Informatics Seminar Series
Fall Quarter 2021

Friday, October 15, 2021

“Are the Robots Coming for Your Job? Advancing the Next Wave of Studies of Technology and Work”

Beth Bechky
Seymour Milstein Professor of Ethics and Corporate Governance and Strategy
New York University

Abstract:
Organizations are investing considerable resources into developing and deploying AI algorithms to achieve their goals, accompanied by increasing media hype, both laudatory and critical. Informed by three decades of field research on how technologies are actually used at work, I raise a set of dilemmas about expertise, collaboration, and institutional structures that any organization implementing AI should consider. I ground this inquiry in my empirical studies of how organizational and occupational dynamics shape work in organizations, using an extended example from my ethnography of forensic scientists in a crime lab. I suggest that taking a systems approach is imperative for understanding how AI impacts the workplace. Without tracing organizational and institutional influences such as enactments of roles, patterns of collaboration, and dynamics across functional, disciplinary and occupational boundaries, our understanding of how AI influences work will be decoupled from reality.

Bio:
Beth Bechky is the Seymour Milstein Professor of Ethics and Corporate Governance and Strategy at the Stern School of Business and a professor of sociology (by courtesy) at New York University. Beth’s recent book, Blood, Powder and Residue: How Crime Labs Translate Evidence into Proof, was published by Princeton University Press. In it, she shows how the work of forensic scientists is fraught with the tensions of serving justice—constantly having to anticipate the expectations of the world of law and the assumptions of the public—while also staying true to their scientific ideals.
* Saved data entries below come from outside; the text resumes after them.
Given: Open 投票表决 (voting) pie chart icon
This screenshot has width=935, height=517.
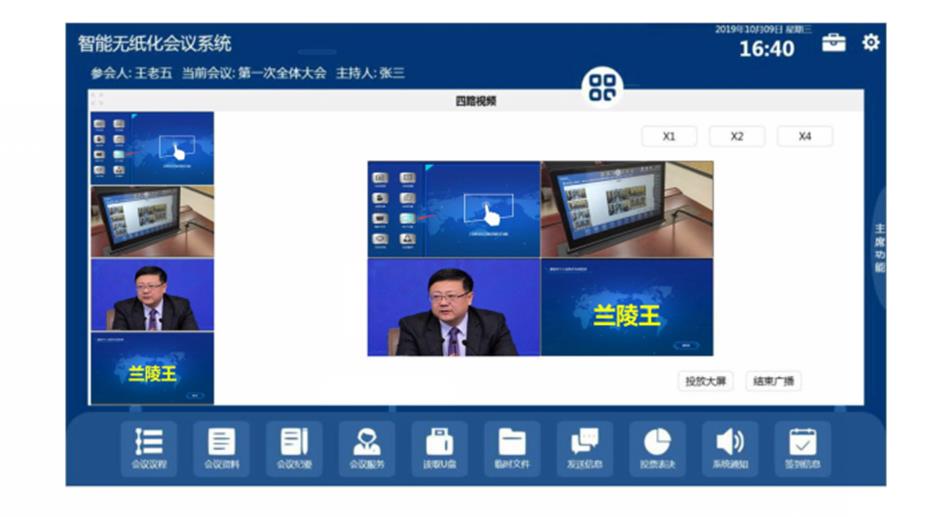Looking at the screenshot, I should [657, 447].
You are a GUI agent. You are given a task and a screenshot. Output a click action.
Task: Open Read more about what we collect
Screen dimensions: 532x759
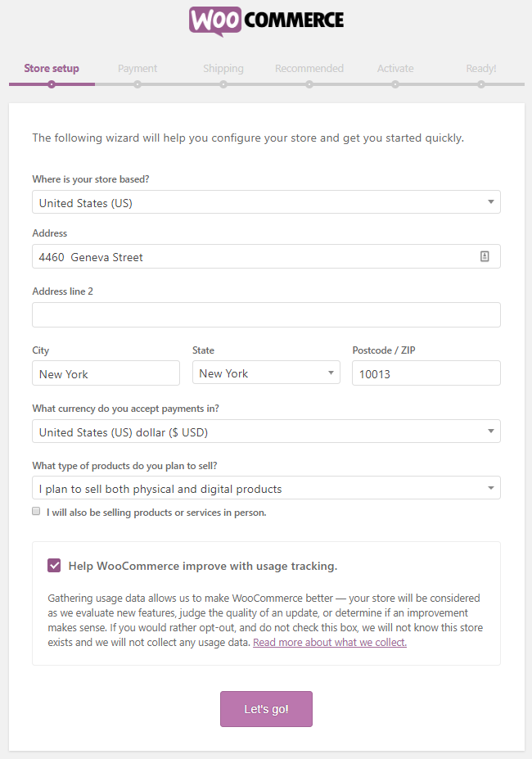point(330,643)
As an organizational ethnographer, Beth’s research reveals the technical complexity of the modern workplace. She studies how workers collaborate to solve problems, struggle to coordinate, and manage the challenges of technological change. In addition to Beth’s in-depth engagement in a crime lab, in previous projects she locked up sets and made copies as a production assistant in the film industry, assembled semiconductor equipment in a clean room, and assisted technicians in a biotech lab. She has published her work in journals such as Administrative Science Quarterly, Academy of Management Journal, Organization Science and American Journal of Sociology.

Beth’s interest in the workplace began as a research associate at Xerox PARC, followed by faculty appointments at the Wharton School, UC Davis and her current position at NYU. She earned a doctoral degree in Industrial Engineering and a masters degree in Sociology from Stanford University and an undergraduate degree in Industrial and Labor Relations from Cornell University.